(Beginning of Text)

The US-China trade dispute originated as a dispute over intellectual property. Intellectual property is addressed in the phase one deal. China will crackdown on policies concerning forced technology transfer and address other barriers for entry. Enforcement of intellectual property is also included in the phase one deal. Should an issue arise and the US trade representative receives a complaint, it will be adjudicated within 90 days. If the US trade representative does not feel the issue was addressed properly, the US has the right to impose a proportionate response and China has promised that it will not retaliate.
The US-China phase one trade deal will also include the agreement by China to open its financial services sector to US firms. This opening up will account for much of the increase in services to be purchased by China from the US. In this deal, China has also agreed to “refrain from deliberately pushing down its currency to gain a trade advantage.” This will allow US companies to compete on a more level playing field in the Chinese market. With China agreeing to not deliberately adjust its currency, the US has also dropped the currency manipulator label placed on Beijing.
China has also agreed to increase purchases of US goods and services. In the first phase of the trade deal, it has been announced that China has agreed to purchase a roughly $200B in US goods. Of this $200B purchasing agreement, approximately $75B will come from manufactured goods, $50B from energy, $40B from agriculture, and $35B from services. There is discussion, however, regarding how this agreement will become reality.
The increase in manufactured goods will likely come from the purchase of aircraft, autos, and auto parts. With the 737max grounded, however, there may be an issue in aircraft purchases until this issue has been resolved. Most American automotive OEMs have manufacturing bases in China. The most popular vehicles produced in the US and sold in China include SUVs from BMW and Mercedes. With limited supply, it is questioned how increases will be forthcoming.
There are several roadblocks that may impact the effectiveness of this agreement. The auto industry in China has cooled off in recent years. China car sales are down and excess domestic capacity is rising. This, combined with no changes on high tariffs placed on US-made autos, procurement rules favoring Chinese manufacturers or subsidies to Chinese state-owned enterprises, means that increasing the sale of US-made autos remains in question.

(End of Text)

--- Exercise tasks ---
1. In the text on the US-China phase one trade deal, within how many days will a complaint received by the US trade representative be adjudicated?
2. Please go on with the text on the US-China phase one trade deal, picking up after its last sentence.
The entries that follow are not needed for anything here.

(Beginning of Information)

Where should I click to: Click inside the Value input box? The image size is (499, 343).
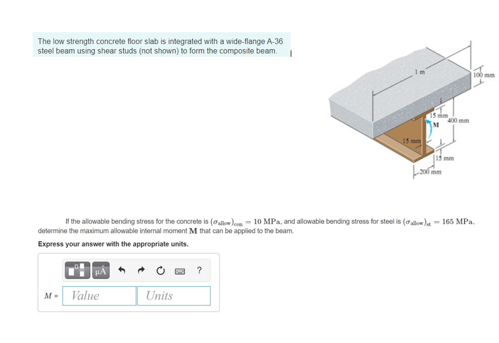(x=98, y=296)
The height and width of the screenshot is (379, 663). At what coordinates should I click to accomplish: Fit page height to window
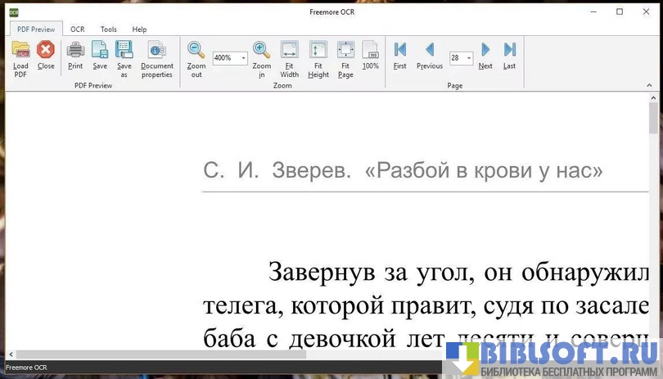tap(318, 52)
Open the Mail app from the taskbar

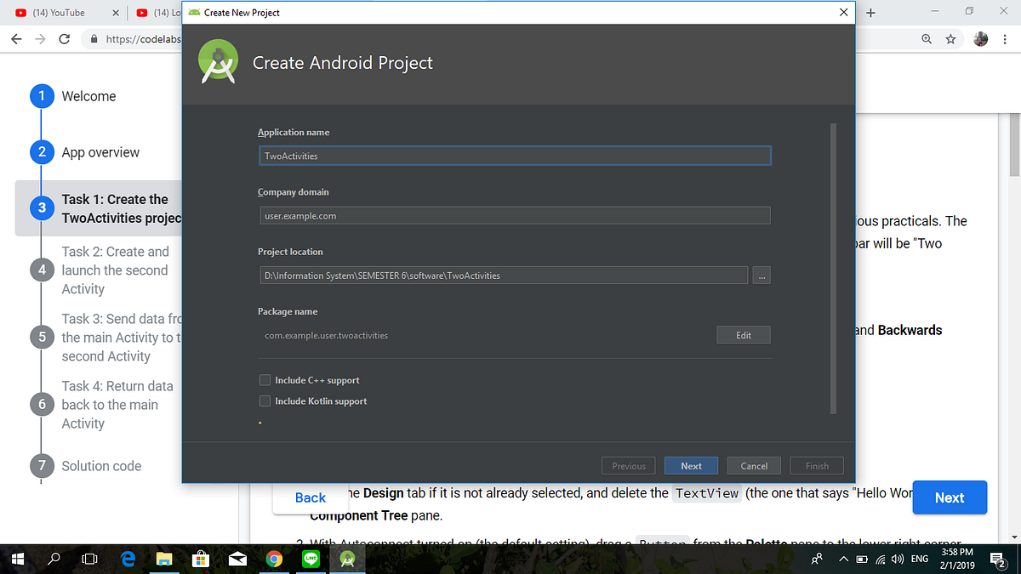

(End of Information)
(Beginning of Information)

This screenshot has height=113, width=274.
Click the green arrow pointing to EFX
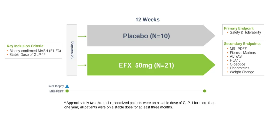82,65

(End of Information)

--- Responses to the tasks ---
1. Within 90 days.

2.
There has been discussion regarding China’s demand for increased agricultural products. In 2017, China spent $24B on US farm goods. Is China’s demand for US farm goods nearly double today as it was two years ago? Experts are skeptical and with the recent strong increase of purchases of soybeans from Brazil by China in the past week, skepticism remains high.
China economy has slowed in recent years. As its economy slows, demand for energy decreases. Energy analysts are questioning if China will have the need to purchase an additional $50B in energy products. Sourcing for crude oil, liquefied natural gas and liquefied petroleum gas (LPG) has been established and it is unlikely that a large increase in energy products will be required soon.
The slowdown in China’s economy may not impact all sectors exporting from the US. China recently has reduced tariffs, issued rate cuts to fuel lending, and has “called on local governments to ‘go to all lengths’ to prevent massive job losses.” In the short-term, if the Chinese economy is pushed into a ballooning scenario, imports will be required from multiple sectors to continue pushing out products. Imports will also be required as the domestic population continues to consume. In the long term, however, this will not be sustainable.
Phase one of the US-China trade deal still has several hurdles to cross, but with the inclusion of intellectual property protection, the opening up of the financial sector, and the agreement to increase purchasing of US goods and services, many companies will find doing business in China much easier.